Whoever coined the phrase “let sleeping dogs lie”? As anyone with any sense knows, sleeping dogs keep their ears and eyes in standby mode and wake whenever anything vaguely exciting appears to be about to happen. Unless, of course, they’re about to be thrown out of the house for the night, in which case they pretend to be dead to the world.

At all other times, however, they react to triggers that they know promise reward – such as the food cupboard being opened or hiking boots appearing.

Or hadedas on the lawn. With no warning, there was a sudden explosion from the dog cushions under the stairs and a wild scrabbling of paws on the tiles. Bursting out the sliding door onto the patio, Rhea dashed across the lawn. Great brown birds scattered in all directions, raucously shouting “hah-dee-dah, hah-dee-dah”.

Caught up in the thrill of the chase, Rhea overran the edge of the lawn and collected herself rather ungracefully in the flower beds. Then she looked back over her shoulder and realised that the hadedas had merely flown up into the air and landed back on the lawn behind her. She ran back up the lawn, scattering them once more.

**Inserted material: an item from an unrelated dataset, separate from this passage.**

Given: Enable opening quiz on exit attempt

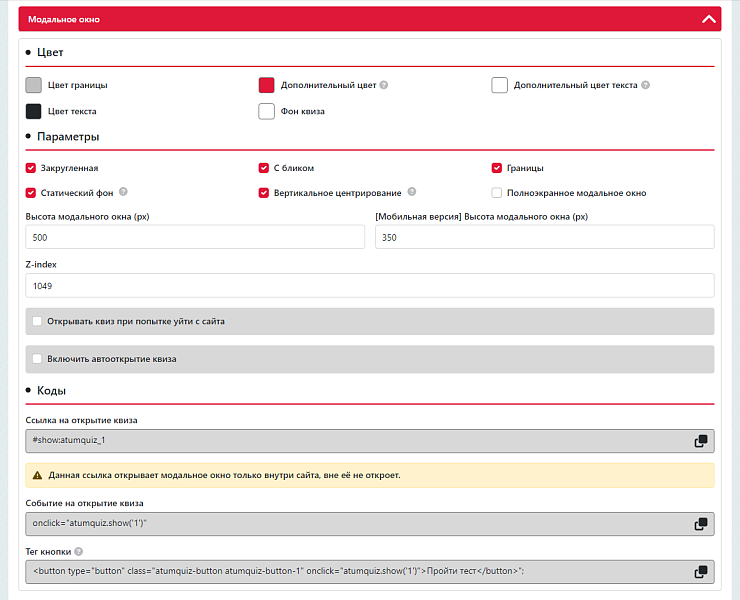Looking at the screenshot, I should click(x=38, y=321).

But the hadedas had played this game too often and now they’d landed back on the lawn further down. The dog joined me in the lounge, gathering the remnants of her ridgeback pride, and clunked herself down on the floor. Facing the lawn, she lay with her face on her paws, feigning indifference.

She was watching, however, and soon the temptation once more became too much and she exploded out the door to resume the chase. Sluggishly, they rose up from the lawn, leaving it almost to the last minute, wheeled round and landed again. Head down, Rhea ran at them, again and again. Finally, the hadedas had had enough and disappeared over the roof. Rhea retired to her cushion in triumph.

A few minutes later, Siegie came home. “There are a whole load of hadedas round the front,” he told me.

Rhea and I both knew the reason why. But hers was a fleeting victory: the hadedas would be back on the lawn and she’d have to start hounding them all over again.